Sur un grand trottoir, une petite fille de 8 à 10 ans faisait la classe à cinq petits bambins, assis sur des bancs. Debout, elle utilisait le mur comme tableau et avait un long bâton dans la main. Je rends hommage à sa débrouillardise. Je m’approchais pour regarder ces enfants jouer à la maîtresse. Je suis frappée par les intonations de voix assez stridentes et le regard rude de la petite fille. Je lui demande pourquoi tu cries ma petite chérie, pourquoi tu as l’air fâchée ? Et elle de répondre: Je ne suis pas fâchée je joue à la maîtresse! (étrange modèle, non ?) Je continuais de regarder et quand une petite fille parmi les cinq bouts de chou a voulu parler, la maîtresse se fâcha pour de bon et de répliquer : Tais toi ! Je demandais encore pourquoi une telle colère et la réponse ma glaçait le dos : C’est juste une fille, le garçon allait parler d’abord!

Nous venons de voir, d’où vient l’abuseur et d’où vient la victime. Pensez vous, qu’en sortant une loi pareille, nous règlerons le problème? Lutter contre le harcèlement veut dire lutter contre la violence physique, verbale, psychologique et économique envers les femmes. C’est un projet de longue haleine qui commence d’abord dans la plue petite cellule sociale qui est la famille, ensuite les écoles. Un programme de sensibilisation à l’échelle nationale doit être mis sur pied et ensuite ce programme doit être supporté par des lois.

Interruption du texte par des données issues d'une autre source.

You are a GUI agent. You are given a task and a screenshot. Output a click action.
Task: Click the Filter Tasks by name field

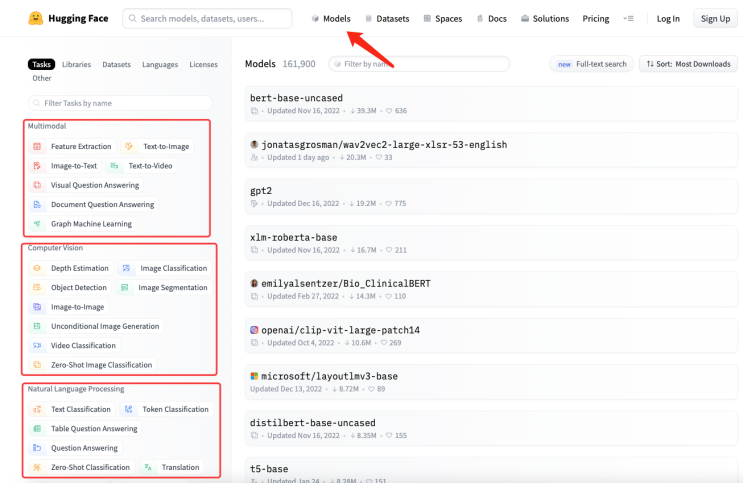point(120,103)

La violence peut pourrir une société et détruire les relations humaines surtout les relations hommes femmes. Les victimes de violence, de harcèlement, développent un moyen de survie qui est la manipulation, le mensonge afin de se protéger. N’avez-vous jamais rencontré un homme ou un père violent qui se plaint que sa femme ou ses enfants lui mentent continuellement? Si les hommes demeurent violents, les femmes demeureront menteuses et manipulatrices pour sauver leur peau. Imaginez les enfants issus de ce couple dysfonctionnel !

Il y a des médias, radio, télévisions, journaux, pourquoi ne pas profiter de tous ces canaux de communication pour atteindre les gens chez eux avec un programme structuré de sensibilisation anti-violence pour appuyer cette loi ? C’est le timing idéal pour mobiliser toutes les associations qui œuvrent contre la violence faite aux femmes non ?

Pour conclure voici une altercation qui se passait en Algérie entre une jeune femme fraîchement mariée et son conjoint: Tu n’as pas le droit de me donner une gifle, c’est moi qui travaille et c’est moi qui m’occupe de la maison! Mon père au moins lui sa femme ne travaillait pas, il avait le droit de la battre!

Si vous analysez ces paroles, que concluez vous? Cette jeune femme a intégré dans sa logique que c’est normal pour un homme de battre sa femme s’il fait fonction de pourvoyeur. Cela vous donne t-il une idée sur la tâche colossale qui est l’éducation, la sensibilisation et surtout la « détabouisation » de la relation homme femme dans notre pays ? Cela fait peur non?